Tout ceci est d’autant plus rageant, assure Marta Lempart, que les Polonais·es seraient largement favorables à une légalisation de l’IVG. “Les enquêtes d’opinion montrent que 70 % des Polonais sont favorables à l’avortement. Et c’est même 81 % chez les électeurs de Troisième Voie, qui ne respecte donc même pas les personnes qui l’ont porté au pouvoir.”
"Humiliation"
Les militantes de Grève des femmes pour le droit à l’IVG, qui ont rejoint le 8 mars dernier le mouvement européen My Voice My Choice pour exiger de l'Union européenne qu'elle harmonise par le haut les différentes lois des pays membres en la matière, sont plus que jamais mobilisées pour faire entendre leurs voix en ce rendez-vous législatif capital pour l'avortement en Pologne. Elles pourront également compter sur une mobilisation de My Voice My Choice dans plusieurs pays européens.
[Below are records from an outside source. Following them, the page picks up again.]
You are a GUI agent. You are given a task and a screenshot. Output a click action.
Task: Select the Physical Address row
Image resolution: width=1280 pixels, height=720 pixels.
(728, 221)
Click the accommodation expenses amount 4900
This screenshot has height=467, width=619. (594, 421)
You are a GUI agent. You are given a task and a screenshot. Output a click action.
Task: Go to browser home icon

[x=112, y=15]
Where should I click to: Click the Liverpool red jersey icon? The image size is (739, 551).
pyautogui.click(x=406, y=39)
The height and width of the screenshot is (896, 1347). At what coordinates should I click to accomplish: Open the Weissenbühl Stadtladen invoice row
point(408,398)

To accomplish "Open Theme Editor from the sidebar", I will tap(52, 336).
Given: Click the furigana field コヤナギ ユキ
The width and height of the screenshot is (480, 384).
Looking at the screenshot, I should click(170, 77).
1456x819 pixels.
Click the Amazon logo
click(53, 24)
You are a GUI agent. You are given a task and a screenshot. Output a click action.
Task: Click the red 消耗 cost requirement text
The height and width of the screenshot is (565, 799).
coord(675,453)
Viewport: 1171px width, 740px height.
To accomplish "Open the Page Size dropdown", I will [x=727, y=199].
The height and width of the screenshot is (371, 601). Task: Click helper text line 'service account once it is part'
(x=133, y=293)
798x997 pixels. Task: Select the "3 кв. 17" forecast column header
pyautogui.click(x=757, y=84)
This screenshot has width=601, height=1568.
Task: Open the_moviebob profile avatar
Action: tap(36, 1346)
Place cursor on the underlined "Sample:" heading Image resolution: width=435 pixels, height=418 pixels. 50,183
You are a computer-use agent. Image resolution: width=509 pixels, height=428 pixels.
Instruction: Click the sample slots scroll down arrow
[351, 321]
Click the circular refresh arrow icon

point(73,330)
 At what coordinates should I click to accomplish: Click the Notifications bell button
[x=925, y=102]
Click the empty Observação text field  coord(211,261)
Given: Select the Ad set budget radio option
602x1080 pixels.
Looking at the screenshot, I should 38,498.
En France, un rassemblement devant le consulat de Pologne à Toulouse s’est tenu lundi soir et sera suivi d’une manifestation devant l’ambassade de Pologne à Paris, mardi 9 avril à 18 h 30. D’autres rassemblements sont attendus devant les consulats de Pologne à Bordeaux (9 avril à 18h) ou encore à Nantes (10 avril à 18h30), selon Alice Coffin, conseillère municipale Les Écologistes de Paris membre de My Voice My Choice. “C’est très important pour nous que des féministes européennes se mobilisent devant les ambassades, car la Pologne est ainsi obligée de les voir, nous en sommes très reconnaissantes, explique Marta Lempart. Mais d’un autre côté, c’est aussi humiliant d’avoir à demander de l’aide à l’extérieur pour arracher nos droits.”